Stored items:
□ □ □ □ □ □ □

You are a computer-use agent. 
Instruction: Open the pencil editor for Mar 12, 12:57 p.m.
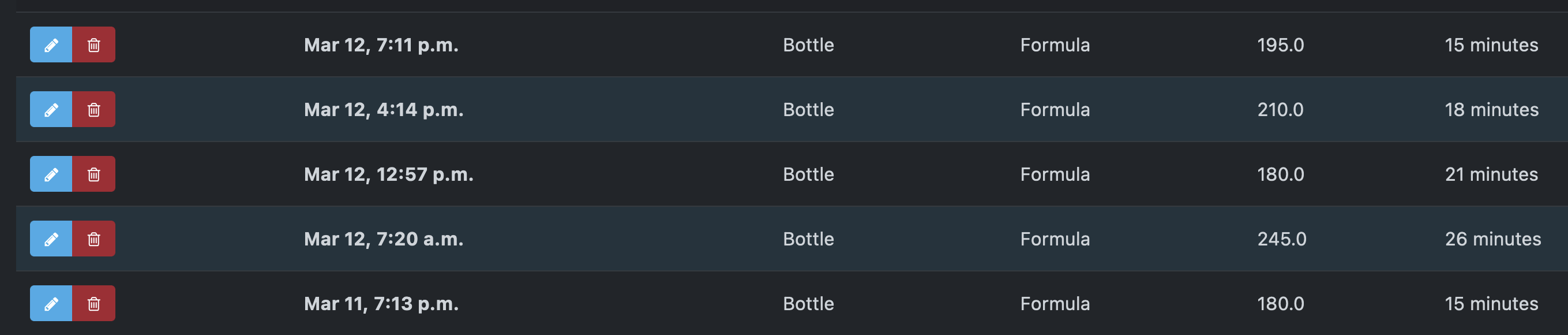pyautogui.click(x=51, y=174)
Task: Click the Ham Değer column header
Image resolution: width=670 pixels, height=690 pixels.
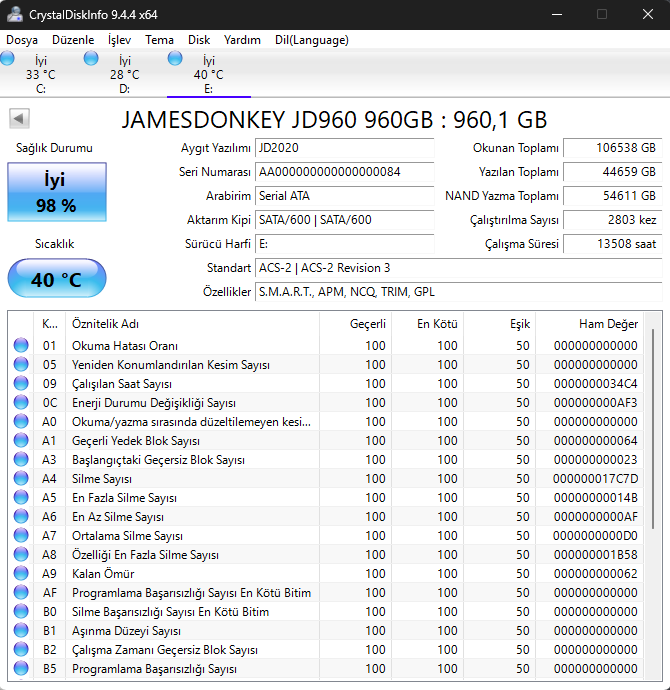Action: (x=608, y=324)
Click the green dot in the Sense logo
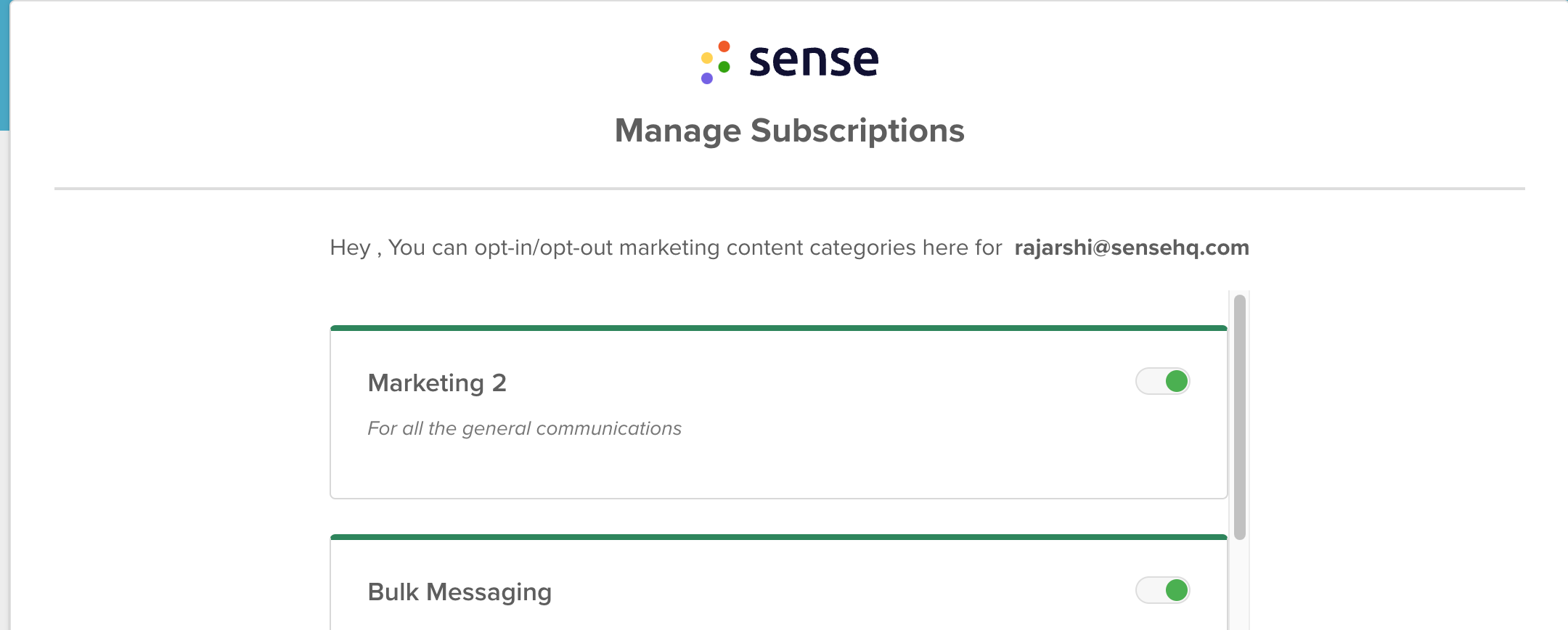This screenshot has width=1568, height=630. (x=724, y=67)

□ □ □ □ □ □ □

▸ **WHAT THE EXERCISE ASKS**: The answer must repeat every record exactly, with all pictures left out.

▸ **SOLVED PROBLEM**:
You are a computer-use agent. 
Instruction: Open the pencil editor for Mar 12, 12:57 p.m.
pyautogui.click(x=51, y=174)
Task: Click the Ham Değer column header
Image resolution: width=670 pixels, height=690 pixels.
Action: (x=608, y=324)
Click the green dot in the Sense logo
This screenshot has width=1568, height=630. (x=724, y=67)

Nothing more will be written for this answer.